The dilemma of Shaktikanta Das: Taming inflation amid global headwinds

The dilemma of Shaktikanta Das: Taming inflation amid global headwinds

The Reserve Bank of India’s shock 40 bps repo rate hike, together with a 50 bps increase in CRR, has stirred intense debate about the timing of the moves. But Governor Das does have, in his own words, ‘several storms’ to tackle.

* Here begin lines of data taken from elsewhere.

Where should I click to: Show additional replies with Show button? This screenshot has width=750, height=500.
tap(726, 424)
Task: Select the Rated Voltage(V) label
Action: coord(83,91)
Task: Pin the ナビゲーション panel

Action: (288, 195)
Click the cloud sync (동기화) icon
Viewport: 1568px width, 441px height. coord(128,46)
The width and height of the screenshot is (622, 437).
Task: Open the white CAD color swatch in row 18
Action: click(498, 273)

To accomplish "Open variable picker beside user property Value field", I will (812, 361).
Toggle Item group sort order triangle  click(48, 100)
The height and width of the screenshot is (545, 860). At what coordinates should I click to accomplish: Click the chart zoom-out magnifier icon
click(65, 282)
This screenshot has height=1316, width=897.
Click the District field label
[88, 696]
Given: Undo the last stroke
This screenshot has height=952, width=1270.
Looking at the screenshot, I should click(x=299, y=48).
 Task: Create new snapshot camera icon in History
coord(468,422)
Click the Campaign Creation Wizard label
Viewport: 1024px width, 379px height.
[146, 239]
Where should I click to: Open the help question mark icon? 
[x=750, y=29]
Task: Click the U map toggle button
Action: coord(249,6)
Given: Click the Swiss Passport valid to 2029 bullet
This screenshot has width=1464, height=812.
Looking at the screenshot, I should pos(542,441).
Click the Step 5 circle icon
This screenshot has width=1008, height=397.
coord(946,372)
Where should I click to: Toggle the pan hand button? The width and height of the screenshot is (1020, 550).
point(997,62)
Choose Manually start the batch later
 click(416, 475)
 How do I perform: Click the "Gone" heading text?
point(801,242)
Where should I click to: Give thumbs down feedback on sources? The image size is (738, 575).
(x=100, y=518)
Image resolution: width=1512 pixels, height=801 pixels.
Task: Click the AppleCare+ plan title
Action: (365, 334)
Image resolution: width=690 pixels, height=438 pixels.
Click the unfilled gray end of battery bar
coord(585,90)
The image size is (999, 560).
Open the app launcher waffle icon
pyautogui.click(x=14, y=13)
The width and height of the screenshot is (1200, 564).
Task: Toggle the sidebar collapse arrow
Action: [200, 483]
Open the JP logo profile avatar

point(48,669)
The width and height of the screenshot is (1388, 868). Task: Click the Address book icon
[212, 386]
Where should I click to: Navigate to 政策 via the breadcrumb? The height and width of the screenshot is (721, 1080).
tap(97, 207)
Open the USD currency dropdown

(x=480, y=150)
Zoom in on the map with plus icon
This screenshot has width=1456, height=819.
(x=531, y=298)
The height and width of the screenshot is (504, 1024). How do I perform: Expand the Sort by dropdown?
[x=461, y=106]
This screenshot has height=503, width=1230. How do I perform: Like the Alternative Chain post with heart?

Shaktikanta Das' dilemma Shaktikanta Das' dilemma

If there was one regulator who stoutly backed the government’s initiatives to keep the economy afloat during the worst times of the Covid-19 pandemic, it would clearly be the Reserve Bank of India (RBI). As the pandemic hit India in 2020, RBI Governor Shaktikanta Das became a figure the government and the economy looked up to for support as the central bank unveiled liquidity support measures aggressively to ensure a lockdown-hit economy did not collapse. Along with targeted liquidity support measures, RBI had opted for an ultra-accommodative stance, first reducing the repo rate—the rate at which RBI lends short-term funds to banks—by a hefty 75 basis points (bps) on March 27, 2020, and as the pandemic continued to grip the world, followed it up with another 40 bps cut on May 22 the same year. Cut to May 4, 2022, and RBI’s shock ‘off cycle’ announcement of a 40 bps hike in the repo rate, together with a 50 bps hike in the cash reserve ratio—the money banks must park with RBI as a portion of their net demand and time liabilities (NDTL)—came as a stunner for the markets. Bond markets went on a tailspin, and so did the equity markets, with the benchmark S&P BSE Sensex crashing over 1,300 points at the end of trading day.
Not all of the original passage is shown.